[Extracted text]:
★ ★ ★ ★

Following R. B. Warfield jun. [see J. Algebra 37, 187-222 (1975; Zbl 0319.16025)] a ring R is said to be right (left) serial if $$R_ R$$ (respectively $${}_ RR)$$ is a direct sum of modules with linearly ordered lattices of submodules. A ring R which is right as well as left, serial and artinian, is called a generalized uniserial ring.
The author develops the structure theory of QTAG-modules. He introduces the concepts of exponent and height for an element in a QTAG-module. It is shown that any QTAG-module M admits a basic submodule and that any two basic submodules of M are isomorphic. In the paper the rings R for which $$R_ R$$ is a QTAG-module are studied.
The main results for these rings are given in the following theorems: Theorem 1. Let R be any indecomposable ring such that $$R_ R$$ is a QTAG- module and for any indecomposable idempotent $$e\in R$$, $$eJ^ 2\neq 0$$ (J denotes Jacobson radical). Then either R is a local ring or R is generalized uniserial. Theorem 2. Let R be any non-local indecomposable ring such that $$R_ R$$ is a QTAG-module. Then either R is a generalized uniserial ring or it has an indecomposable idempotent $$e\in R$$ such that $$eJ^ 2\neq 0$$ and $$eR/eJ^ 2$$ is not quasi-injective.

★ ★ ★ ★

[Records supplied]:
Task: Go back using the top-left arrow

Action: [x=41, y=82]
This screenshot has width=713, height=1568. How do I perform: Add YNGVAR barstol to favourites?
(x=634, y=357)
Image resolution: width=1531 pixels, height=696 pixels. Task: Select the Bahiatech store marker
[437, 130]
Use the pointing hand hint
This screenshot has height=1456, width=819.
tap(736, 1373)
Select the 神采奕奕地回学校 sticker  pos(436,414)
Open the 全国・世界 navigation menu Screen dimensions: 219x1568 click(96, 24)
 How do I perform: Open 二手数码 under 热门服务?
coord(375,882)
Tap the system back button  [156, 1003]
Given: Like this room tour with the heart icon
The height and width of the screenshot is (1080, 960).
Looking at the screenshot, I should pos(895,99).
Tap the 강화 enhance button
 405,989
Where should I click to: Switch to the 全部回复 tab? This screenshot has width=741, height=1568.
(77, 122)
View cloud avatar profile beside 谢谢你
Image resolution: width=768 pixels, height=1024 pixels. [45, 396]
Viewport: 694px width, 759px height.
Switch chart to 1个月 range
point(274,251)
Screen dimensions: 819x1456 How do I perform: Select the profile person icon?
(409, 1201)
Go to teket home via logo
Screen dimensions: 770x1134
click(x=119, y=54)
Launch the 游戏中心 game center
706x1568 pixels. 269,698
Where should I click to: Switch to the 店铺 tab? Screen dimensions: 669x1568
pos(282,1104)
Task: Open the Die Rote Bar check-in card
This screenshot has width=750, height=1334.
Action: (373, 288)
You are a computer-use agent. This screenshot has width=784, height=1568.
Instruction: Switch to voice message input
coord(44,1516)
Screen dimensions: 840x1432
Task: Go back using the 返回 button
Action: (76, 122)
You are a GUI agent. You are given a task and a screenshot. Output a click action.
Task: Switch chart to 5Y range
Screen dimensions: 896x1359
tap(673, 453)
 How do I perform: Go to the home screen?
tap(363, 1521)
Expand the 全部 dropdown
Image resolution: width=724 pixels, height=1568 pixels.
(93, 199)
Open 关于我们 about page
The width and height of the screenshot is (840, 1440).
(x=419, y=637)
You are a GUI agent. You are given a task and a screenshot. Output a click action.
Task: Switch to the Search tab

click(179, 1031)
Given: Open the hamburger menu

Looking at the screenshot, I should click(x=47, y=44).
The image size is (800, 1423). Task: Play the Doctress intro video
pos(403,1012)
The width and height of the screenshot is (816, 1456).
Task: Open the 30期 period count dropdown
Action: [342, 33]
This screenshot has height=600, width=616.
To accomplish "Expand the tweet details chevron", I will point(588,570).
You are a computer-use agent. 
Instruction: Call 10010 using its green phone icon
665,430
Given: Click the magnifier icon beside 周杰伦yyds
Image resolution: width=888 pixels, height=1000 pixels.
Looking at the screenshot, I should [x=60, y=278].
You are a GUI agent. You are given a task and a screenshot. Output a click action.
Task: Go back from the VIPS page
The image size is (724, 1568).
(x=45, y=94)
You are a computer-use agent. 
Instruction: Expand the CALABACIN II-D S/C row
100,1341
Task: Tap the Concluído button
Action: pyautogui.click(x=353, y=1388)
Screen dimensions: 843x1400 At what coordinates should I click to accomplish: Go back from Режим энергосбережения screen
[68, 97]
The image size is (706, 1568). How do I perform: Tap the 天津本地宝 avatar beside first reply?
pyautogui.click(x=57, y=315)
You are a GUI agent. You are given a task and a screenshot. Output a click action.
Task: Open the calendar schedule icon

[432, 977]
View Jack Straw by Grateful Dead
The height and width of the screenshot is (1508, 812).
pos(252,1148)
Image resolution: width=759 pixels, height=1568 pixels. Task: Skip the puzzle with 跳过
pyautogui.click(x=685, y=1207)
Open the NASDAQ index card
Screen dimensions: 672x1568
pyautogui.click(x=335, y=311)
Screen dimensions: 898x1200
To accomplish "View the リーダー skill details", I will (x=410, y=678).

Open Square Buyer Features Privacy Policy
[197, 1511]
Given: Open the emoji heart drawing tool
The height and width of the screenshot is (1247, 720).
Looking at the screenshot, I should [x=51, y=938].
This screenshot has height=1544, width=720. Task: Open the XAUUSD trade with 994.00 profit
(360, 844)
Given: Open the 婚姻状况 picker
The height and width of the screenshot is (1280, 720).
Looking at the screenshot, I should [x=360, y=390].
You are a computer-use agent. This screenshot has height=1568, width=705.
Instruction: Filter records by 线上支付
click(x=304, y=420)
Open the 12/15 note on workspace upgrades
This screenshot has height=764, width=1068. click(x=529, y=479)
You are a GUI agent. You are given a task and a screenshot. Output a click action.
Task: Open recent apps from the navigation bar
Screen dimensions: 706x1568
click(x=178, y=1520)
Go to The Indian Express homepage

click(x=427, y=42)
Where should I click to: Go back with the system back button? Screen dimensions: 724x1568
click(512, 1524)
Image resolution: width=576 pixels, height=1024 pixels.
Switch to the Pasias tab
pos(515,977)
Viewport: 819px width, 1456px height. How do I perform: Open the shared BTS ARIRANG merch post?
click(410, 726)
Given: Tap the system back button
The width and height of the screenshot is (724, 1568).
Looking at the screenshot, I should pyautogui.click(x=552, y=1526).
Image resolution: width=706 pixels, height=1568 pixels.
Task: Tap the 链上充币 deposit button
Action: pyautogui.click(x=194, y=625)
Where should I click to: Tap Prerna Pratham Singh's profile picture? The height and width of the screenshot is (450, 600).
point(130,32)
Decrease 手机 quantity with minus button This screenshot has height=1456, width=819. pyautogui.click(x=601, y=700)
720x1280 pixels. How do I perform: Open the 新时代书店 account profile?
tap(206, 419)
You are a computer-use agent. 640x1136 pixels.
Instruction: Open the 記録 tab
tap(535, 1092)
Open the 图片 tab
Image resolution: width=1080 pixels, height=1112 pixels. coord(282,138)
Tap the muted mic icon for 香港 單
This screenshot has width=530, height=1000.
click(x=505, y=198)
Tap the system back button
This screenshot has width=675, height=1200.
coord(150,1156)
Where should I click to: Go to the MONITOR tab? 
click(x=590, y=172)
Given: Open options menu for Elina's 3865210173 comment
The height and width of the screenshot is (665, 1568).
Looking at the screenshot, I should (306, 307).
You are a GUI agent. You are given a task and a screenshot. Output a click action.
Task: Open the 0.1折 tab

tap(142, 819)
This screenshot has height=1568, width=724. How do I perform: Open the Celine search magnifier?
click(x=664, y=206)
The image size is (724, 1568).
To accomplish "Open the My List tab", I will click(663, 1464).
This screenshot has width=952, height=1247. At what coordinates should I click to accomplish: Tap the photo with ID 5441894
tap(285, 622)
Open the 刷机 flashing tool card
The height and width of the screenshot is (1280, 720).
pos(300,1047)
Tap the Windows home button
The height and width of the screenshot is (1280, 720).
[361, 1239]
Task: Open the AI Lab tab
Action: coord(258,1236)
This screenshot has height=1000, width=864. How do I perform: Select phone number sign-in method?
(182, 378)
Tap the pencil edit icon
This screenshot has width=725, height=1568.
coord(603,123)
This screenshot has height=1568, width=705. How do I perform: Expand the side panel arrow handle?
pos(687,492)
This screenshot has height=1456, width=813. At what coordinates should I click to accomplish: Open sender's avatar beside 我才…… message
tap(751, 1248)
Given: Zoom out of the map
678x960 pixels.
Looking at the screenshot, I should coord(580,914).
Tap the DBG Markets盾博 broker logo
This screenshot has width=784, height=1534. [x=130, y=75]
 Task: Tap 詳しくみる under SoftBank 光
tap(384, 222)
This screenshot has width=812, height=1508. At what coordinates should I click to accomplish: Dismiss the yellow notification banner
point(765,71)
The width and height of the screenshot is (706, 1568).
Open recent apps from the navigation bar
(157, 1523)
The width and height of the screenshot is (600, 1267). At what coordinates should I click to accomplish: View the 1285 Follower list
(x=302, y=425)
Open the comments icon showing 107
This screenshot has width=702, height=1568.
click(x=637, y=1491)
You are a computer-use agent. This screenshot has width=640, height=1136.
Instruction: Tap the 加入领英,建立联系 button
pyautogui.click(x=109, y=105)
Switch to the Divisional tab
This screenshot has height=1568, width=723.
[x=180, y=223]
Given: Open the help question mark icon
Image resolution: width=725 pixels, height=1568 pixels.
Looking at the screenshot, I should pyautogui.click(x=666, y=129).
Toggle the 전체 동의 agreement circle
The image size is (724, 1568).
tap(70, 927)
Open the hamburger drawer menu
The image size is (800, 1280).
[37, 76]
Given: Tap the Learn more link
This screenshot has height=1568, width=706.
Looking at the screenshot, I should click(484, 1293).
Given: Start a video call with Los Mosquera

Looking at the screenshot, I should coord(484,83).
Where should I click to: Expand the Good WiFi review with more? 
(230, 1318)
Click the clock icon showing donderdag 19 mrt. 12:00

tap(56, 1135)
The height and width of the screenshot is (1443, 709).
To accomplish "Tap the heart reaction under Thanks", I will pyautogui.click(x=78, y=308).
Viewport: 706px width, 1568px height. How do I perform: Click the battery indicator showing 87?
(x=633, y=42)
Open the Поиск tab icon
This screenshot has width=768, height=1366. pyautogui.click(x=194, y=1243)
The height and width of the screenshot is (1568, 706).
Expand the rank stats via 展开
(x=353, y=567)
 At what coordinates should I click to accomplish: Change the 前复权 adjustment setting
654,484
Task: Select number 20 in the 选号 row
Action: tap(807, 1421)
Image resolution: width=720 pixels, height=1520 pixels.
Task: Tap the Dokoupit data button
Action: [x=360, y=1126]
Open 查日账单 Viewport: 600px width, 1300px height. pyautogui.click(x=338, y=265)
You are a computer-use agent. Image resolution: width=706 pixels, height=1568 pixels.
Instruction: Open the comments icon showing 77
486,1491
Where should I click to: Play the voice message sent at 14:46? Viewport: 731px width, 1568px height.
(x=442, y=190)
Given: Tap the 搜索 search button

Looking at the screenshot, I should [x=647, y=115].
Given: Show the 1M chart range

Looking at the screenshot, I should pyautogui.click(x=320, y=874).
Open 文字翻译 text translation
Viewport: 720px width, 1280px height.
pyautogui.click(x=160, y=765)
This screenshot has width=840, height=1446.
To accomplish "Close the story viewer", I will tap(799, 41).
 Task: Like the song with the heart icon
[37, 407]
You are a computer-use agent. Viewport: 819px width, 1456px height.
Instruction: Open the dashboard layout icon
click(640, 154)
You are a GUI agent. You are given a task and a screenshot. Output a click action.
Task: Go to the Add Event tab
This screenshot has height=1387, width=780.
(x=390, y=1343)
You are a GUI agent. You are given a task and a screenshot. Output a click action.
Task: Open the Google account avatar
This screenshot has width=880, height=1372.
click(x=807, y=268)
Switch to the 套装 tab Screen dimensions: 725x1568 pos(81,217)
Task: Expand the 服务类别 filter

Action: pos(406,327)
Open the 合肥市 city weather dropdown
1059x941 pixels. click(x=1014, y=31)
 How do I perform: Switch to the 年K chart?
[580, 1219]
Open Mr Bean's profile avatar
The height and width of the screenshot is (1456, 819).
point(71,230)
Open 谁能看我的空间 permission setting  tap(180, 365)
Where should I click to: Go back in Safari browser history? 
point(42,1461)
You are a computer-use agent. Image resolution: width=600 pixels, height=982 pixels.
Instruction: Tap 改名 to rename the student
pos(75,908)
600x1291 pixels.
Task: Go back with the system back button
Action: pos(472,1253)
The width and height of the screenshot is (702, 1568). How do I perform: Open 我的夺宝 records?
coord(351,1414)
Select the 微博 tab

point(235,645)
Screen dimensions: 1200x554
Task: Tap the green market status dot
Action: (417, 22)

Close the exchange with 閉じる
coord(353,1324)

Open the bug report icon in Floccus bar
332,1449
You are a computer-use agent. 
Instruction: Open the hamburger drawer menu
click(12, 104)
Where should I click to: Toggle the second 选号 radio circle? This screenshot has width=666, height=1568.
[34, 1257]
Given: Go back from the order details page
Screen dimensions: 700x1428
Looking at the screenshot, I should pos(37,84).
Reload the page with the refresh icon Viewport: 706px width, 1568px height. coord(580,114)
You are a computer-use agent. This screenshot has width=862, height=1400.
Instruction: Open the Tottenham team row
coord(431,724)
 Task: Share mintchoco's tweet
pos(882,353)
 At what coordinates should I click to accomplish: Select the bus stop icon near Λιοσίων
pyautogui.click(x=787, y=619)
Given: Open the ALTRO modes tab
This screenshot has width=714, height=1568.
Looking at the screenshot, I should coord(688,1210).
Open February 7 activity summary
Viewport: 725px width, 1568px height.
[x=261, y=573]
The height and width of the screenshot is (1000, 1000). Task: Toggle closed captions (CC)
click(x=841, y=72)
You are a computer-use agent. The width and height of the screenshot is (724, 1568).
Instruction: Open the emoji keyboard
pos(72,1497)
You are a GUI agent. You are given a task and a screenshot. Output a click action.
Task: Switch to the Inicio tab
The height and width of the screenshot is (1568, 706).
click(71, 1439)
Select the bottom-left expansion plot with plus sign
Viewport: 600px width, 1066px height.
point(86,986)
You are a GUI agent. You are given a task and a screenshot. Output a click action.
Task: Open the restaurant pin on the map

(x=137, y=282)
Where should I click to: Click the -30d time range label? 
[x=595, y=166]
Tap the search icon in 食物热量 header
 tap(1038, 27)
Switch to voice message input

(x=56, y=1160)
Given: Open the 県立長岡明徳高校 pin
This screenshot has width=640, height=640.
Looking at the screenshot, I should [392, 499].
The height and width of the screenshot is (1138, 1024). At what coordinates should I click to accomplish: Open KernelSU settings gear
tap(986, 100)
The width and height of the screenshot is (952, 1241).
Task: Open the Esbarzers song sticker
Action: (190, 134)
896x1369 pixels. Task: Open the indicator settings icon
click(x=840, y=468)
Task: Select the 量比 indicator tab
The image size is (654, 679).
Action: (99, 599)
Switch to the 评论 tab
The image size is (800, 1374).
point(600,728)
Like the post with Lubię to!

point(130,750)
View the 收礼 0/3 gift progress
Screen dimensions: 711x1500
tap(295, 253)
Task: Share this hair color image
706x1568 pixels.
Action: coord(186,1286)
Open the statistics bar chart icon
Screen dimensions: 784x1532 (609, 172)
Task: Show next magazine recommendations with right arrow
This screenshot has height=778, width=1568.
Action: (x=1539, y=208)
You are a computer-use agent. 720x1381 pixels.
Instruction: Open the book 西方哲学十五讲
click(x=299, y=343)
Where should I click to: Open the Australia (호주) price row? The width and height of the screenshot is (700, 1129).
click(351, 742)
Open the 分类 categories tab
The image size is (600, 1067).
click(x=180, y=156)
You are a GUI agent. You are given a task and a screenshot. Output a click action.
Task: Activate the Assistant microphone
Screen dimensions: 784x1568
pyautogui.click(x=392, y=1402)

★ ★ ★ ★

[What to work on]:
[1] Condense the paragraph of the QTAG-module text that begins "The author develops the structure theory" into a bulleted list that keeps its main facts.
[2] Report every line in the rows that contains the string "logo", treating uppercase and lowercase as different.

[Worked answers]:
[1]
- The author develops the structure theory of QTAG-modules.
- The concepts of exponent and height are introduced for an element in a QTAG-module.
- Every QTAG-module M admits a basic submodule, and any two basic submodules of M are isomorphic.
- Rings R for which $$R_ R$$ is a QTAG-module are studied.

[2]
Go to teket home via logo
Tap the DBG Markets盾博 broker logo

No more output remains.